Meral Akşener'den Kanal İstanbul projesine şartlı 'evet' geldi
İYİ Parti Genel Başkanı Meral Akşener, Türkiye gündeminin üst sıralarında yer alan Kanal İstanbul projesiyle ilgili yaptığı açıklamada yeşil alan yapılması ve rant olmaması durumunda 'evet' diyeceğini belirtti.
Abone olİYİ Parti Genel Başkanı Meral Akşener, Habertürk TV'de Fatih Altaylı'nın programında gündeme ilişkin değerlendirmelerde bulundu.
Akşener, Kanal İstanbul projesine kategorik olarak karşı olmadığını belirterek, " Türkiye, Kanal İstanbul ile meşgul ediliyor. Şahsım adına bir şey söyleyeceğim, hiçbir rantın oluşmasına fırsat vermeden, Kanal İstanbul'u açacaklarsa, orası yeşil alan bırakılmak ve orayı satın alanların elinde kalmak kaydıyla ben evet oyu vereceğim" ifadelerini kullandı.
KANAL İSTANBUL PROJESİ
İşte İYİ Parti Genel Başkanı Meral Akşener'in açıklamalarından satır başları:
"Bizim Kalkınma Başkanlığımız var. Bu tartışmaya açıldığı zaman 2011'de seçim için sayın Erdoğan tarafından büyük, mega, çılgın proje diye sunulmuştu. Ondan sonra da 8 yıldır kimse Kanal İstanbul'u ağzına almadı.

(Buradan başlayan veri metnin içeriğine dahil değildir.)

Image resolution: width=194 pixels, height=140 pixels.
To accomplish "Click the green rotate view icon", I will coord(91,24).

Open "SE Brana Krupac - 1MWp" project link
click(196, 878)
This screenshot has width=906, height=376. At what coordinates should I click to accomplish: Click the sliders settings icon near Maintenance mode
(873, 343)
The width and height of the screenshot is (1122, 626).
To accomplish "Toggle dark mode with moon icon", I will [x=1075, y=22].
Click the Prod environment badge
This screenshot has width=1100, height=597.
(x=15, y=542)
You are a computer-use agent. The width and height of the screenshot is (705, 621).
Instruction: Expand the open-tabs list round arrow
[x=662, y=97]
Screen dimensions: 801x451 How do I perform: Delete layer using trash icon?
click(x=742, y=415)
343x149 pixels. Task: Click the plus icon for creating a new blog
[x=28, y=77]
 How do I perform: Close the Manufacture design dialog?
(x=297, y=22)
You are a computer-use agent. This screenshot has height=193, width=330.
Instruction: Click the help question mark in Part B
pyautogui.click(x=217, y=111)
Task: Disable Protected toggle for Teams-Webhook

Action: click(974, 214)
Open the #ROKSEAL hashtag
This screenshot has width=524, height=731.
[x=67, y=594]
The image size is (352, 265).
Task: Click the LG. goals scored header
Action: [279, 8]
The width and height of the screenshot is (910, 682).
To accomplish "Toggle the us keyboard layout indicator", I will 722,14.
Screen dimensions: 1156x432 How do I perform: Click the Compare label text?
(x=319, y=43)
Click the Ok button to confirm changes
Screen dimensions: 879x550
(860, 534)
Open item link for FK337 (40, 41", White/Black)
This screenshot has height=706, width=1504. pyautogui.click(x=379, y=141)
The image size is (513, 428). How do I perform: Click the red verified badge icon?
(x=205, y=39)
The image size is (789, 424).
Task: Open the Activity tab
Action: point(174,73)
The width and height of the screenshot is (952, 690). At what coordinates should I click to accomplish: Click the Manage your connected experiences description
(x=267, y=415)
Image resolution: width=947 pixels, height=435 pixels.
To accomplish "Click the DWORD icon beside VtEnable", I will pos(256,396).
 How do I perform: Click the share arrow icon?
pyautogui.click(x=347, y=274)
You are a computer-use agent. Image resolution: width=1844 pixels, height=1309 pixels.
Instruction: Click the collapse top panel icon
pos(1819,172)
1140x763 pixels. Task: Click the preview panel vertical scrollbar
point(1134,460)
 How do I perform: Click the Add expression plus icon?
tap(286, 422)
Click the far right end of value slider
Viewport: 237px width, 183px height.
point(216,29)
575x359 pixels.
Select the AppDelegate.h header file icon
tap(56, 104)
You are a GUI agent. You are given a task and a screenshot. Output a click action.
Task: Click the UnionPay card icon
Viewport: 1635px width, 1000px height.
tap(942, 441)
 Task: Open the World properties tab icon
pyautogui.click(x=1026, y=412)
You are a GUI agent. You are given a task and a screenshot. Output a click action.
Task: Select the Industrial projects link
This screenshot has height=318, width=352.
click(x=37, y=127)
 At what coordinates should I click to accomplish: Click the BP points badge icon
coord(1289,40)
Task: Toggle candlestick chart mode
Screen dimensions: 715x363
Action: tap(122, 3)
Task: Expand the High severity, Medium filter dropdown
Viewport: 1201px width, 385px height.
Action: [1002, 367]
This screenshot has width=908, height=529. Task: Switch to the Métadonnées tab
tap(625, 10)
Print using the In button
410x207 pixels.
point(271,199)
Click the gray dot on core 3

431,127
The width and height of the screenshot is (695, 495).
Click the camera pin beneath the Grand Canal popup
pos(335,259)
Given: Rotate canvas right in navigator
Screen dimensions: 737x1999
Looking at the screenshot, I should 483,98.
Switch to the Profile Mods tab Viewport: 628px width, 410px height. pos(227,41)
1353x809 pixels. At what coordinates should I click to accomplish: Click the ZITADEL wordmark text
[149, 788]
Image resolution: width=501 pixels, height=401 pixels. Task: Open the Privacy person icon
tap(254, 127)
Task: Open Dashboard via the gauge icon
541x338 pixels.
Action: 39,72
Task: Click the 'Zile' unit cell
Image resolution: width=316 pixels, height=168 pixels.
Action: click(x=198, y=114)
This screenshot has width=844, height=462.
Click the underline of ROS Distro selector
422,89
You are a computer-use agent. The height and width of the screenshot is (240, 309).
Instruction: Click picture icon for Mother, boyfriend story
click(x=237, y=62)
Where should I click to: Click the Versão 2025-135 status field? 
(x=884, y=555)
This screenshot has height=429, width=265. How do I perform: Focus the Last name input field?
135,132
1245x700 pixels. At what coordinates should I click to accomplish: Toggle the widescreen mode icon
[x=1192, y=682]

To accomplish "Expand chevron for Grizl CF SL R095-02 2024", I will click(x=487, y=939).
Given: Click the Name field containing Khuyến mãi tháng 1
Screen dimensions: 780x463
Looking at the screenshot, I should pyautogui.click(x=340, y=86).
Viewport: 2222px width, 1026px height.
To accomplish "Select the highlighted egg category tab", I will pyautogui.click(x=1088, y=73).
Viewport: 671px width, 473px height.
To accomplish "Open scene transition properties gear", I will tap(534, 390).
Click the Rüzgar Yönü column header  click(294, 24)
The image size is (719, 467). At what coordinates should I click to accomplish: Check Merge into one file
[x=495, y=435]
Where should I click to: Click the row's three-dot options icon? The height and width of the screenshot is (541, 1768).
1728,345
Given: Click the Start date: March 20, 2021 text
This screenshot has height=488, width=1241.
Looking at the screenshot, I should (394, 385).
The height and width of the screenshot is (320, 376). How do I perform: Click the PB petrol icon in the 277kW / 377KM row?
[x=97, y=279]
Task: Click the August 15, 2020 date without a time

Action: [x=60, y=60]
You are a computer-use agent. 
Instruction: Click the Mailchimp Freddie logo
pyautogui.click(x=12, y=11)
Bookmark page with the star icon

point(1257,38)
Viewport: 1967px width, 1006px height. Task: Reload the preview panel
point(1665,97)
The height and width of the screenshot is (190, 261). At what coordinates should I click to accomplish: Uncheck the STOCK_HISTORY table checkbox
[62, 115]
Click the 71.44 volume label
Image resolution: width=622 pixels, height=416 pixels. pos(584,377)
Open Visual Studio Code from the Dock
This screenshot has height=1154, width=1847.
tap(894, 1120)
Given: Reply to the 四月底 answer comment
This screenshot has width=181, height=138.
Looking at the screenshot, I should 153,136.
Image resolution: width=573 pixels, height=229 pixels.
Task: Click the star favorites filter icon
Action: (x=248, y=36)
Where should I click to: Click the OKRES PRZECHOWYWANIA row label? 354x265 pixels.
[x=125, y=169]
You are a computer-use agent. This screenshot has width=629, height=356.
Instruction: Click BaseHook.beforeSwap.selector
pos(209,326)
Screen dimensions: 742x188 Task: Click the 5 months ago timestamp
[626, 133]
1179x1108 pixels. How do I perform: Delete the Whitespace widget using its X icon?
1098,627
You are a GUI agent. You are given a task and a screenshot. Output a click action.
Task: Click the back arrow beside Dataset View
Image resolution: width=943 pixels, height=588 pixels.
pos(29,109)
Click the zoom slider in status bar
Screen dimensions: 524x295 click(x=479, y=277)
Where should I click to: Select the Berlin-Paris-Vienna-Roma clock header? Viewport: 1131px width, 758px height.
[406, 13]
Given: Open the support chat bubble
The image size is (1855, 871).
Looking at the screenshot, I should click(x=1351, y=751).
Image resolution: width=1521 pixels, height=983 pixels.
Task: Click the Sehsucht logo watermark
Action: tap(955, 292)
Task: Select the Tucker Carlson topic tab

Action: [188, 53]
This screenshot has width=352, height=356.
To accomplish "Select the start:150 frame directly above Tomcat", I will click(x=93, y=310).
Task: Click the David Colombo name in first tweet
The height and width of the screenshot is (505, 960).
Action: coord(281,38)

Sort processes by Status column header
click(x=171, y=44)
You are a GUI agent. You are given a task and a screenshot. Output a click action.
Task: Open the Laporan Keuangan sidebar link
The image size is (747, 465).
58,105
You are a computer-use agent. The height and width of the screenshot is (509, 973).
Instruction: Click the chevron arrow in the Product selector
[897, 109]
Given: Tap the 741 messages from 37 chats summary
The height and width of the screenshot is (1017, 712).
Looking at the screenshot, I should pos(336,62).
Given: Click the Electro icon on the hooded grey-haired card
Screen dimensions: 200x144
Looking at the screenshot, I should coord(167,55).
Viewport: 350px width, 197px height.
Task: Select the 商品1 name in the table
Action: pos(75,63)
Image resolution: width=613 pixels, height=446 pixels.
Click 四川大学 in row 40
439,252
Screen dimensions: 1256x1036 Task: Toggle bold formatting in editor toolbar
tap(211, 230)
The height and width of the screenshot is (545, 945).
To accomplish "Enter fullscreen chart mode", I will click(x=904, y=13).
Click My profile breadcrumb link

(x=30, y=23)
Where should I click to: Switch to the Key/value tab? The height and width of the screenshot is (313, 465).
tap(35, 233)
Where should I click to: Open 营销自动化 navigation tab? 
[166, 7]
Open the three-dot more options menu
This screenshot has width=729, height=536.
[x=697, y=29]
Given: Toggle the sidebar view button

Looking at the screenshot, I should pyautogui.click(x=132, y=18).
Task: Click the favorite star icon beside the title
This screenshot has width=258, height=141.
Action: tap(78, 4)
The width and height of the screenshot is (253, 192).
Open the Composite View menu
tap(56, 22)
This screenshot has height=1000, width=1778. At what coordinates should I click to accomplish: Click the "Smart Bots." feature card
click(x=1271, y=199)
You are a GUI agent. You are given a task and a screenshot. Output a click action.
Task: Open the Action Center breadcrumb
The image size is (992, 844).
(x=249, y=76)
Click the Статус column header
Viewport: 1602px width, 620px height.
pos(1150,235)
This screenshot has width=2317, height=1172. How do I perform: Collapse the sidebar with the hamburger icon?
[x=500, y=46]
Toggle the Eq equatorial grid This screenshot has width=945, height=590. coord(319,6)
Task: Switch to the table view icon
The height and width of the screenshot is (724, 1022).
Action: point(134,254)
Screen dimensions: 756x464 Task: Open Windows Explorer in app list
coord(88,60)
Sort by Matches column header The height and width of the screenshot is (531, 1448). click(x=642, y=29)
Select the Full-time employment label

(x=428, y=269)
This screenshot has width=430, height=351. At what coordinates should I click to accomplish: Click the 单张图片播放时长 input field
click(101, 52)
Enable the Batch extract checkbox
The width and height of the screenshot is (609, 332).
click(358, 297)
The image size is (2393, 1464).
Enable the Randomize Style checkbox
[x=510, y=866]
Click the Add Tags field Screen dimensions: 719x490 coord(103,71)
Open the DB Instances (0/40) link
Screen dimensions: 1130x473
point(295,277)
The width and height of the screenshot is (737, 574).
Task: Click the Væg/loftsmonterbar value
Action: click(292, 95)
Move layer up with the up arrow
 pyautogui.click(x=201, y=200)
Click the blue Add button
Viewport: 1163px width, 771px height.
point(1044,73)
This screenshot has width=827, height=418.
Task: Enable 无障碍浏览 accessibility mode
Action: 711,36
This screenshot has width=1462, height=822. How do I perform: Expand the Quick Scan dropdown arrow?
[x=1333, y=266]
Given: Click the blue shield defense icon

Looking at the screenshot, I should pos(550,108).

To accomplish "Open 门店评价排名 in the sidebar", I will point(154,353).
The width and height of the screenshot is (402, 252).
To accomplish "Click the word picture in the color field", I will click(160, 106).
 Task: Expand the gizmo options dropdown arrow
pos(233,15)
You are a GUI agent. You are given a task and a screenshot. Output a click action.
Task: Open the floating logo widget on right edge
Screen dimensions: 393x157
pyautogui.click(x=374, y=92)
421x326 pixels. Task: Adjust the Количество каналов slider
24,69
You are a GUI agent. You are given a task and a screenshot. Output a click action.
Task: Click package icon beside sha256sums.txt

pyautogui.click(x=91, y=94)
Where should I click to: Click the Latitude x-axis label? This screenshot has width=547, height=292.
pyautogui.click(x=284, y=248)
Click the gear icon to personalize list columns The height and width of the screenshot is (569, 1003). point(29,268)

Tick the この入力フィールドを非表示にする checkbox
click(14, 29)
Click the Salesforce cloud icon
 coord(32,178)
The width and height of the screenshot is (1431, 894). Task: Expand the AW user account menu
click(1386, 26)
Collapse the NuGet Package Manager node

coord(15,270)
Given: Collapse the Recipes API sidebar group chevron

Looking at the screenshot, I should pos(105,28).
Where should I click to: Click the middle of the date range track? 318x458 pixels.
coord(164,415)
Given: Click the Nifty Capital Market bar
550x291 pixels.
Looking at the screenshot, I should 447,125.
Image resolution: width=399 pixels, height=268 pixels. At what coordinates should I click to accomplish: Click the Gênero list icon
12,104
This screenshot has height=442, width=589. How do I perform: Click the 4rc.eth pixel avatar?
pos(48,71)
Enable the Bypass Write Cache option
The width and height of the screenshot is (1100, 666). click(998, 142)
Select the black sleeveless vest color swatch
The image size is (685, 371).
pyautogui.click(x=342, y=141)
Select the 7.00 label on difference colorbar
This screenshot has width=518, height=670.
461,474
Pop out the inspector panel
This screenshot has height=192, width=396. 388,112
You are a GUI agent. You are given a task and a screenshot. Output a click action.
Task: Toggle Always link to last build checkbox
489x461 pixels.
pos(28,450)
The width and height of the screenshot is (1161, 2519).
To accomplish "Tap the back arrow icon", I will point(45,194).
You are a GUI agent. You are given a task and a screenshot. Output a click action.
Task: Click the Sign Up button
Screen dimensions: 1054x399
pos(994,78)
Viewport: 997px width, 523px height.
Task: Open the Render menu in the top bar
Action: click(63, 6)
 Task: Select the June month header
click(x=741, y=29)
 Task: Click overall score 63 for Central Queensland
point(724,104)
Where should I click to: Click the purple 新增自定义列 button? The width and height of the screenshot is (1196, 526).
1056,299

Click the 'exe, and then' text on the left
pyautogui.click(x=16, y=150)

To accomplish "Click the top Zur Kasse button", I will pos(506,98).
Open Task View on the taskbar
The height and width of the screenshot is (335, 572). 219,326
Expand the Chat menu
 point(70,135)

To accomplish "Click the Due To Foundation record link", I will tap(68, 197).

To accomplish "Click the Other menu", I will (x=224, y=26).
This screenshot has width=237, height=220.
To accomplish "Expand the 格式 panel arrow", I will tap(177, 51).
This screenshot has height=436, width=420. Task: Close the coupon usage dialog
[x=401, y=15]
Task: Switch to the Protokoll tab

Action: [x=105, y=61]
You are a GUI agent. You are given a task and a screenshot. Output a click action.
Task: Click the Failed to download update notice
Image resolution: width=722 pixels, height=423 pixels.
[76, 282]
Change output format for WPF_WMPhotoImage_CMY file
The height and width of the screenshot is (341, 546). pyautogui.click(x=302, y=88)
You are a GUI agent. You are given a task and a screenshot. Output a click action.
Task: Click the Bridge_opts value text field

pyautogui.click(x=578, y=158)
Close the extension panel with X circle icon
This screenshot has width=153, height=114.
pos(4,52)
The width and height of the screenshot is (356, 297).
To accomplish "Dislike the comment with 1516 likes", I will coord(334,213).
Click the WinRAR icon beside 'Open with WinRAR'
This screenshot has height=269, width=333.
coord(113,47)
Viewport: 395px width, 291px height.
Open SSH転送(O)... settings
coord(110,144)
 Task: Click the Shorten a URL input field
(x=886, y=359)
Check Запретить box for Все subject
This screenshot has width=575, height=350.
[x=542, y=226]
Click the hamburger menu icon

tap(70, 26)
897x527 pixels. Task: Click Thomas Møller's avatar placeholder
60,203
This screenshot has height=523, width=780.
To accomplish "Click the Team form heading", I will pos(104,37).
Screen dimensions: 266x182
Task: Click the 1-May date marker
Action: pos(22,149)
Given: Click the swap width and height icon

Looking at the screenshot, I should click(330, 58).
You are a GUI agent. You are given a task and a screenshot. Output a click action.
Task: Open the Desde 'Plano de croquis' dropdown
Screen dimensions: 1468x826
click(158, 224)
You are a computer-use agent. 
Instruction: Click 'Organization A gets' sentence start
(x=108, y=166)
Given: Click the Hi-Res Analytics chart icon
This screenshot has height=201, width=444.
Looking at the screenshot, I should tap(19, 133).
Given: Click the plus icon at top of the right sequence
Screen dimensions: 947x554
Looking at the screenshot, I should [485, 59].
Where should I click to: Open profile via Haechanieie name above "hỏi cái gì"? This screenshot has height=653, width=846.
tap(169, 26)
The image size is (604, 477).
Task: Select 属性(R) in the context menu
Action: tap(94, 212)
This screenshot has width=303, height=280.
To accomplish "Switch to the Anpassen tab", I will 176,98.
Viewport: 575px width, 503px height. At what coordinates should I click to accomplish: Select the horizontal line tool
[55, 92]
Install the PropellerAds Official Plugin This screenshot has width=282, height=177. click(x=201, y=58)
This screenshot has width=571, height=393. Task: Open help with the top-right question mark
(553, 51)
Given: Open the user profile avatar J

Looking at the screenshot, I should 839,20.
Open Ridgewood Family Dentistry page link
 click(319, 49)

"KATEGORİK OLARAK KARŞI DEĞİLİZ"
Birden ortaya çıkınca, tekrar alevlenince tartışma, Kalkınma Başkanlığımız bu konuda bir çalışma yaptı. Fakat esas olan şu. Biz prensip olarak AK Parti'nin getirdiği ister büyük, ister çılgın, ister akıllı isterse bir başka manada Türkiye'ye yönelik herhangi bir projeye kategorik olarak karşı değiliz ama burada sorun şu.
"20 MİLYAR DOLARLIK BİR YATIRIM"
Şimdi bir kanal açılacak bunun çevre boyutu var, bunun stratejik boyutu var, bunun İstanbul boyutu var, bunun nüfus boyutu var, bunun deprem boyutu var ve dış ilişkiler boyutu var. Bunlar bir kenara konulduktan sonra sadece bir yatırım olarak baktığımız zaman ekonomik olarak buna bir talep var mı? Yani bu yatırım deniliyor ki 20 milyar dolarlık bir yatırım. Söyleneni söylüyorum. Bu 20 milyar dolarlık bu yatırımı yaptıktan sonra Türkiye ne kazanacak? Yani Süveyş Kanalı gibi mi, Panama Kanalı gibi mi ne kazanacak?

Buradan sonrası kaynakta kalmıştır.